[Saved entries]
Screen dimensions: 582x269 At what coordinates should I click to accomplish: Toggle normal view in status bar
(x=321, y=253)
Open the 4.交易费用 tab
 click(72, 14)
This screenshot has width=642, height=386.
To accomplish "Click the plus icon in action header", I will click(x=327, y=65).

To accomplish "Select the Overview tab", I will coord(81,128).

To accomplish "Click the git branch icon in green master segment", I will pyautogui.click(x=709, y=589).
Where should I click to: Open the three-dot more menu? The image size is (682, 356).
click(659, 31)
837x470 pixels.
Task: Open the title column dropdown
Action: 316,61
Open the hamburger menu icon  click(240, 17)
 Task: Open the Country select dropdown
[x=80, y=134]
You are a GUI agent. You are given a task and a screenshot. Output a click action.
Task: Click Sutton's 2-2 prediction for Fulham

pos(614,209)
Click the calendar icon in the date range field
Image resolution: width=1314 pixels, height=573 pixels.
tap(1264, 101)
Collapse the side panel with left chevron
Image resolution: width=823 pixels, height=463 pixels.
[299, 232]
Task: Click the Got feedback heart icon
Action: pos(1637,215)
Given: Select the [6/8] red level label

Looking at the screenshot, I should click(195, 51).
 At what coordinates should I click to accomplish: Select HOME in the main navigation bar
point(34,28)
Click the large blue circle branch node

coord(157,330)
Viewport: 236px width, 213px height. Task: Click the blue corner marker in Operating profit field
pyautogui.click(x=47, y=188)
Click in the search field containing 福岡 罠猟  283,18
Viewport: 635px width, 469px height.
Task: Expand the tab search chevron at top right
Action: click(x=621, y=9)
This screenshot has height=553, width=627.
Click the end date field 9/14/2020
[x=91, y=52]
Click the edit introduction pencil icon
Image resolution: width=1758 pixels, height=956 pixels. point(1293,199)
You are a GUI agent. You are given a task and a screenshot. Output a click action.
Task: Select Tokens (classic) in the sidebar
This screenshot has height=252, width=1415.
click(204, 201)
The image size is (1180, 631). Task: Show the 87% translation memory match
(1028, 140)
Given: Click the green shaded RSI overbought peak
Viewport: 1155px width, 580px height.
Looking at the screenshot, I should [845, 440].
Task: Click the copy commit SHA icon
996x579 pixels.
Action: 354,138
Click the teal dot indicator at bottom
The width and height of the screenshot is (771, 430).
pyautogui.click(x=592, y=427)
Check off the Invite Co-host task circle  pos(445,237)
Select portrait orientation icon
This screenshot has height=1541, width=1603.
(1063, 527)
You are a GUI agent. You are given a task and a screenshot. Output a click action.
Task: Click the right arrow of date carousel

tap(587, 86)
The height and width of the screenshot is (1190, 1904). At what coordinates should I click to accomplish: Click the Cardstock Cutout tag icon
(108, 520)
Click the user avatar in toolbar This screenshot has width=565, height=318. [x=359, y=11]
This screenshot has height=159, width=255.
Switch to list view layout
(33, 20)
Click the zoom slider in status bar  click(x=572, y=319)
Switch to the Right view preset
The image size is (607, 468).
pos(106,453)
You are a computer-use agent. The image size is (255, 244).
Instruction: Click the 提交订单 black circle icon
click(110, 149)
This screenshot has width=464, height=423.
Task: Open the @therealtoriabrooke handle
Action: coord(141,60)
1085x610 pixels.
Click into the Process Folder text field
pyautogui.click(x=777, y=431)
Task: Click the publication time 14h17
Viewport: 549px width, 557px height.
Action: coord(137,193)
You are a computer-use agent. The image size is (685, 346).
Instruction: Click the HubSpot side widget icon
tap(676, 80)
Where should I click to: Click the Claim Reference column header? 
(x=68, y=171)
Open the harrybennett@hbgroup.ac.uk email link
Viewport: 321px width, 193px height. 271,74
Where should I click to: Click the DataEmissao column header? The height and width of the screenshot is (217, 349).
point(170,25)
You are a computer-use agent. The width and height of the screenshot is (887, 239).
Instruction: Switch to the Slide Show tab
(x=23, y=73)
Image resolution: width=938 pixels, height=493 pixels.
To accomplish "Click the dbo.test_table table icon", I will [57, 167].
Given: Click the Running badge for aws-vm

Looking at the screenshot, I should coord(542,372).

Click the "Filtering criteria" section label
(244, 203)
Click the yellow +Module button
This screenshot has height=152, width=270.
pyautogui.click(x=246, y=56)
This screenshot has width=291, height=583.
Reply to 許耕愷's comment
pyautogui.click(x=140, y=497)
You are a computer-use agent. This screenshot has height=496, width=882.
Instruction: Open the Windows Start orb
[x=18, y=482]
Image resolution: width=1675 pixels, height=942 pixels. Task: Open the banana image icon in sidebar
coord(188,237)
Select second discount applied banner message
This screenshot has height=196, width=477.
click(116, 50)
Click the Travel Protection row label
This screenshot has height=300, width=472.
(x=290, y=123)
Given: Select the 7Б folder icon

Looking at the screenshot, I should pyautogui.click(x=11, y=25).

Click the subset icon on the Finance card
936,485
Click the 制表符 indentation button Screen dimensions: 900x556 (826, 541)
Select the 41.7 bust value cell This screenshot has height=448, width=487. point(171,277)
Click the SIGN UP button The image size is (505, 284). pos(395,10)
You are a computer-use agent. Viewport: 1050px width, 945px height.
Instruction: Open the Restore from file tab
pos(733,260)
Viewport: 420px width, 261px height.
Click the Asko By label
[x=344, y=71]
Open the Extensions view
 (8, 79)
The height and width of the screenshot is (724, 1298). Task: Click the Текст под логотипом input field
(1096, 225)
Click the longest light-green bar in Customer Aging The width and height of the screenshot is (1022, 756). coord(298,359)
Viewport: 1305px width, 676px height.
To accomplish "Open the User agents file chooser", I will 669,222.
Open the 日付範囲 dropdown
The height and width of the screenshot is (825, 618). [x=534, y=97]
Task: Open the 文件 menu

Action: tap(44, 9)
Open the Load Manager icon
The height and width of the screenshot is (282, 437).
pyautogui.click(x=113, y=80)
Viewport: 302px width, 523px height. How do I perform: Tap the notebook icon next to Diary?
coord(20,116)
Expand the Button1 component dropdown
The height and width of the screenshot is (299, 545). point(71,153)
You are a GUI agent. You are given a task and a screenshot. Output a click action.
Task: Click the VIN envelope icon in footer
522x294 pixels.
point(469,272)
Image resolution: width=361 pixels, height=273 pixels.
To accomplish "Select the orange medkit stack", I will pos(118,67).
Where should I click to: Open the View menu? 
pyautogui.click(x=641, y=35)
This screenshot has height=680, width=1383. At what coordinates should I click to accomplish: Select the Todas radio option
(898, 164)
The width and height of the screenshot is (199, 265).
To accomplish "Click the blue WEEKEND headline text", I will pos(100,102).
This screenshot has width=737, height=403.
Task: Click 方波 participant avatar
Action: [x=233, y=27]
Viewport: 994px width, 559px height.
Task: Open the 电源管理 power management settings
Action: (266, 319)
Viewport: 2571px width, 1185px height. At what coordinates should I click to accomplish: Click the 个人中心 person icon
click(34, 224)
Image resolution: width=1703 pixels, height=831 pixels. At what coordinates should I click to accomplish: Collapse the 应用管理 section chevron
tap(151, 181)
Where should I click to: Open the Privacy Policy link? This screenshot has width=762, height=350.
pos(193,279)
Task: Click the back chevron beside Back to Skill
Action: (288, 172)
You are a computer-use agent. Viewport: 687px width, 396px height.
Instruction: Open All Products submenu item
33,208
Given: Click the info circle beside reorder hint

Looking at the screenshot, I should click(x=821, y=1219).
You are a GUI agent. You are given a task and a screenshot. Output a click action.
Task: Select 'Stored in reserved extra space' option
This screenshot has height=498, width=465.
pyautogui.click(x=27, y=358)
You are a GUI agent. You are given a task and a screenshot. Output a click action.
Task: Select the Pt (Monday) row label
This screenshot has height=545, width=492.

» **Instruction**: List each line of the records above that contains the string "avatar", copying every such line in full.

» **Solved exercise**:
Click the user avatar in toolbar This screenshot has width=565, height=318. [x=359, y=11]
Task: Click 方波 participant avatar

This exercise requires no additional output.